>> BEGIN SUPPLIED MATERIAL

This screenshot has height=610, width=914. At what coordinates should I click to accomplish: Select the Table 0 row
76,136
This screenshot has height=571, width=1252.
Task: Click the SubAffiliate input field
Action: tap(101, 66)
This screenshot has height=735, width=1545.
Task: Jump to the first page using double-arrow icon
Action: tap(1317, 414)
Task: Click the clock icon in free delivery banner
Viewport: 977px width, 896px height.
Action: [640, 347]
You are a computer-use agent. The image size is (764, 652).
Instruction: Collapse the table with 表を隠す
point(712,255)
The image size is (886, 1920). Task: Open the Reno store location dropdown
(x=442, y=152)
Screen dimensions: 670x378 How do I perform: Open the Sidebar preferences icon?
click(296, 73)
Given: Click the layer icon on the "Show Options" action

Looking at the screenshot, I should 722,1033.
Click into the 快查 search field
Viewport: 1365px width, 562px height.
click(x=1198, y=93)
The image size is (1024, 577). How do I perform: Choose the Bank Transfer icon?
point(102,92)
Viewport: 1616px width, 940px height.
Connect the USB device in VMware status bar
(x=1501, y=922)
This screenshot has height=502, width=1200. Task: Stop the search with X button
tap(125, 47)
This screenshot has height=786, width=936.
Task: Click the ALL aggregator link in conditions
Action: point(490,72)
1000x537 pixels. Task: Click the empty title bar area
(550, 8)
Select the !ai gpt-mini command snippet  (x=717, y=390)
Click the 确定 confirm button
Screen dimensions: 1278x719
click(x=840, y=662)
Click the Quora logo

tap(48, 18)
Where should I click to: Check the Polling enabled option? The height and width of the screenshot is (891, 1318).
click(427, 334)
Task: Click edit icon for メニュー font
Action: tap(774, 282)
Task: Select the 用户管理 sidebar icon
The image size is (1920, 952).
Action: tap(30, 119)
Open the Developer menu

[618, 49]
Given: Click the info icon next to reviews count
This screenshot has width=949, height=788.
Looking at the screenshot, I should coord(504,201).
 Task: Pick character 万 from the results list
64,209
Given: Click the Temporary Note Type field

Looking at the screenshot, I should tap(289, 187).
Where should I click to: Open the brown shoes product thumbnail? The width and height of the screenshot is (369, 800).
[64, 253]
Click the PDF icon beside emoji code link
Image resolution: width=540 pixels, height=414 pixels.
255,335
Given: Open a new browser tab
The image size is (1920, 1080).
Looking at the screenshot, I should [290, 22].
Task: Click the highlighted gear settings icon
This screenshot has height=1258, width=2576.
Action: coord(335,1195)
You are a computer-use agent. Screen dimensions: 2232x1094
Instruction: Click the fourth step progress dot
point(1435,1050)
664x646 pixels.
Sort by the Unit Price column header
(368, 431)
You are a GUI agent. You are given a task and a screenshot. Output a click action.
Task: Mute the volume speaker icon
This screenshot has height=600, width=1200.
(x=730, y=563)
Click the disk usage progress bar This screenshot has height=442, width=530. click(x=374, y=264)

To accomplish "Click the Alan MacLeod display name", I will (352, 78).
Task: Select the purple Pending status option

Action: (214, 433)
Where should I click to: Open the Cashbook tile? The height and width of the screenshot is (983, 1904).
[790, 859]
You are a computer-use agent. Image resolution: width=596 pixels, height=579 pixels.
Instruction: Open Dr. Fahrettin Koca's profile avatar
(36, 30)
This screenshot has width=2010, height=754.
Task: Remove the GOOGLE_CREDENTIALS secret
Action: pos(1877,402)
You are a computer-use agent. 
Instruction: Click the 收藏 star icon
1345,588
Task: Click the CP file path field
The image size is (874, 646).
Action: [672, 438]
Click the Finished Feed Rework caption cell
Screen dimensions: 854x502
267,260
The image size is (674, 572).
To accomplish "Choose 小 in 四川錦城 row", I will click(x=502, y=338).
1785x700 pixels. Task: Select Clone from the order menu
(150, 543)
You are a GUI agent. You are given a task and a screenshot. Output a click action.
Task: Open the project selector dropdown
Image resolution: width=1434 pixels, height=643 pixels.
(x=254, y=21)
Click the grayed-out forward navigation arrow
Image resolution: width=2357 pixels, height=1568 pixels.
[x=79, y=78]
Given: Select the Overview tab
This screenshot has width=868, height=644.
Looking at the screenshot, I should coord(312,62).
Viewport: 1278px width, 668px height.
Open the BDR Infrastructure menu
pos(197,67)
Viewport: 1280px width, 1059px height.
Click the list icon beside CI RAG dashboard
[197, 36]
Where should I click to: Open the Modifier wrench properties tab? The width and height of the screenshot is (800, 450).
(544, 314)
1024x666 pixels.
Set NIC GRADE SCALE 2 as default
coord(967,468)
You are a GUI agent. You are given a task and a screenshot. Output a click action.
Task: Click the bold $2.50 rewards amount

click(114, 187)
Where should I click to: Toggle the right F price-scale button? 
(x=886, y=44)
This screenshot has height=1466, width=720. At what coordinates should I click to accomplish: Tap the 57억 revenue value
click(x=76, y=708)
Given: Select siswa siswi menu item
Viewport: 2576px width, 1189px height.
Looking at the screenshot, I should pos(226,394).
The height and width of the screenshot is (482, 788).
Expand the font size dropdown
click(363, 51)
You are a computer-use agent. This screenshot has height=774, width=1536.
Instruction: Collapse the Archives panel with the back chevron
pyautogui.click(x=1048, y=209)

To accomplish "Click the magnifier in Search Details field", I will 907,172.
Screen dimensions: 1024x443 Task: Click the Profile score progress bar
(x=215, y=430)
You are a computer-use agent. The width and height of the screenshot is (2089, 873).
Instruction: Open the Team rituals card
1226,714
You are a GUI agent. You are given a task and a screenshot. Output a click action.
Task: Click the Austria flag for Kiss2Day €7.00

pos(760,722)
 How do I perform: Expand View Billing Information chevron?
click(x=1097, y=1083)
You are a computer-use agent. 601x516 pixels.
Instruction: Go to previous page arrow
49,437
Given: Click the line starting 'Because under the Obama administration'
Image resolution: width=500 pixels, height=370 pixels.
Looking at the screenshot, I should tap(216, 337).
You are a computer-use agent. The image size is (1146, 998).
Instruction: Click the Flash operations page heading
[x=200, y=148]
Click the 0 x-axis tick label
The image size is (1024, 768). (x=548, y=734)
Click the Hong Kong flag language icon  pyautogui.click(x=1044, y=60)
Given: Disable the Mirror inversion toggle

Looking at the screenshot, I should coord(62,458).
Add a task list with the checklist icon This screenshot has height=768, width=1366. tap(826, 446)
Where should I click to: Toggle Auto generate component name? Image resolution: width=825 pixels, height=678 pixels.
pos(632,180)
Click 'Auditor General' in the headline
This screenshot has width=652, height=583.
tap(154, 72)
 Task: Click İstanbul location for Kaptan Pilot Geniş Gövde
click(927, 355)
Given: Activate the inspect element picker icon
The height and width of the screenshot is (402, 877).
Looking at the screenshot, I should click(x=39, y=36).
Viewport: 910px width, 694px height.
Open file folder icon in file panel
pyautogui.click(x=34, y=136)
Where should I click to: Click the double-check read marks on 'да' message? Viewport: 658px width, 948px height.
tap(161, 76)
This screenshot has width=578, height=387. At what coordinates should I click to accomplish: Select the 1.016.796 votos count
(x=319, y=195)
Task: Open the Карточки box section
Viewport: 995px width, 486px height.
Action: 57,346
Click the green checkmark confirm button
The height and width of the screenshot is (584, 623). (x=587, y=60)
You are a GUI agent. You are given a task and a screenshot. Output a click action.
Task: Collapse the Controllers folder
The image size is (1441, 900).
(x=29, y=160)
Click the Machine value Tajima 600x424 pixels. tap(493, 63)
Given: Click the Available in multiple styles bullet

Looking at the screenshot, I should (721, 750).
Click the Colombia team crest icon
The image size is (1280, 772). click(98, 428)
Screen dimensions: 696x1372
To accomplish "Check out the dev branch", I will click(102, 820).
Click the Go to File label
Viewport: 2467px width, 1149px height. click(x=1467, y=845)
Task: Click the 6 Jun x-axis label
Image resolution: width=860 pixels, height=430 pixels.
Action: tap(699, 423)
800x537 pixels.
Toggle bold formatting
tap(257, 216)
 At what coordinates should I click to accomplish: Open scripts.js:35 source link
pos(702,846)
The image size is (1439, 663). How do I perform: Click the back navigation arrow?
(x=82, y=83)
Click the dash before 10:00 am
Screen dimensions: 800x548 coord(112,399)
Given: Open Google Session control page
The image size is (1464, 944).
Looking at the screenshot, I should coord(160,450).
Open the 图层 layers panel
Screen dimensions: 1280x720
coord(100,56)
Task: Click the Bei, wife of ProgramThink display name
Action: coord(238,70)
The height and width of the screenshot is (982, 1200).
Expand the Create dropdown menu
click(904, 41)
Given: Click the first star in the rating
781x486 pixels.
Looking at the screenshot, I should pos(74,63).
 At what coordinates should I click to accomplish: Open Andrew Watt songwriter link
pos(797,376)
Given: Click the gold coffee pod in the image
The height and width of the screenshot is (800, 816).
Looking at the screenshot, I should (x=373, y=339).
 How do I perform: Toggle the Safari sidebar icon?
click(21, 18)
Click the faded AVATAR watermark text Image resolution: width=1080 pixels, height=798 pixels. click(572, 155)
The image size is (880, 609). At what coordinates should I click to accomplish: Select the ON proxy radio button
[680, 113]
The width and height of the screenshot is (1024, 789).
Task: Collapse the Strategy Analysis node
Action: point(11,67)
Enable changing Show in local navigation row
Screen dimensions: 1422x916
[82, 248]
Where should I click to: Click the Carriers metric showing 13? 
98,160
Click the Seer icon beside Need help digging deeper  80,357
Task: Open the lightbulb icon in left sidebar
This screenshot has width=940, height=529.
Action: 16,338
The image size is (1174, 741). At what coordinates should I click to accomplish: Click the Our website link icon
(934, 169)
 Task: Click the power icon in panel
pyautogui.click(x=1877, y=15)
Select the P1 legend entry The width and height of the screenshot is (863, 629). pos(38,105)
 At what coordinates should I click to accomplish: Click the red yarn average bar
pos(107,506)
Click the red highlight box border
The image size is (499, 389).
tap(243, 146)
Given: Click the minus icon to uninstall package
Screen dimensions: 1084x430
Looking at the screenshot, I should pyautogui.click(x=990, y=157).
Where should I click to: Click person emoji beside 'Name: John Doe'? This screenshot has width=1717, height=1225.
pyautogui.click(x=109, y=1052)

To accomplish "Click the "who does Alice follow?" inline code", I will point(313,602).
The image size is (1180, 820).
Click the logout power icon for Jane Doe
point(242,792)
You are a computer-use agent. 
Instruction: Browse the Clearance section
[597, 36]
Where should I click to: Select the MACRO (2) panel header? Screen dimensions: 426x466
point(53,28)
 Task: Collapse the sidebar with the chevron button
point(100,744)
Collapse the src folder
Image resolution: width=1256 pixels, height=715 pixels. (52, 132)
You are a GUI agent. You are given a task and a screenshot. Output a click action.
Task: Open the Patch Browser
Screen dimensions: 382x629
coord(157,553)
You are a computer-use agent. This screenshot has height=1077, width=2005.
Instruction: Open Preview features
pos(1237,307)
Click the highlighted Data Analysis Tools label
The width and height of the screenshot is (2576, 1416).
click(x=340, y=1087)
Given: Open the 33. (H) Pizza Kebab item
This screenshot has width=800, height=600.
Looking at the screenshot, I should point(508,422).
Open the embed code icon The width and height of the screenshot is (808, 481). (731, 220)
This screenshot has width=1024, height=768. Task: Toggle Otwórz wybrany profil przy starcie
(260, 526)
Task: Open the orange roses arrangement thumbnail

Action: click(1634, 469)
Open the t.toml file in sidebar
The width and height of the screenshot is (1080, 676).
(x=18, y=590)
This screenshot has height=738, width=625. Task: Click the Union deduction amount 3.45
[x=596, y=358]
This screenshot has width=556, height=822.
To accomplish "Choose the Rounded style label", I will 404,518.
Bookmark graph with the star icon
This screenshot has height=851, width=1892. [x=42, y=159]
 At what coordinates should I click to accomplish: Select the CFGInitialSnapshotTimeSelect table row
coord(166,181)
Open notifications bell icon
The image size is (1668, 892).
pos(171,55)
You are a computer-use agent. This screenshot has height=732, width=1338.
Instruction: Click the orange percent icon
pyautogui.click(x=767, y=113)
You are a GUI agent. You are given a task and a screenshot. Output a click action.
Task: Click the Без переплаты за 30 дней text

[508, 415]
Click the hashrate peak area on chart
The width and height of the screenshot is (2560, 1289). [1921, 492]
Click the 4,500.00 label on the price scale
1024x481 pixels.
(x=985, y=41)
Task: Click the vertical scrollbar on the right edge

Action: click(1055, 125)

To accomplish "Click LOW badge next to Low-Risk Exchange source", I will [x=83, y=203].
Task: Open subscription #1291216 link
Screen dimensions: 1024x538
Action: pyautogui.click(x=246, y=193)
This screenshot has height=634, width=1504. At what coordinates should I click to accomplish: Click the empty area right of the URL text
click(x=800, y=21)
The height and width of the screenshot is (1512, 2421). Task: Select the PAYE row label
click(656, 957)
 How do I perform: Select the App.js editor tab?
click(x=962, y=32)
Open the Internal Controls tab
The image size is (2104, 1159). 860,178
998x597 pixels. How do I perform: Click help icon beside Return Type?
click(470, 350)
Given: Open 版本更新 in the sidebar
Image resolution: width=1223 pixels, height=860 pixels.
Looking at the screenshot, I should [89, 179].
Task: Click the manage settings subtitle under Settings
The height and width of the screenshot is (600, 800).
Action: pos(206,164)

>> END SUPPLIED MATERIAL

= PROMPT =
Put the lines of the rows into a JSON list of strings, one string per line with blank lines omitted, starting with the line containing "The height and width of the screenshot is (482, 788)." and going on through the line containing "pyautogui.click(x=1048, y=209)".

= TASK ANSWER =
[
  "The height and width of the screenshot is (482, 788).",
  "Expand the font size dropdown",
  "click(363, 51)",
  "You are a computer-use agent. This screenshot has height=774, width=1536.",
  "Instruction: Collapse the Archives panel with the back chevron",
  "pyautogui.click(x=1048, y=209)"
]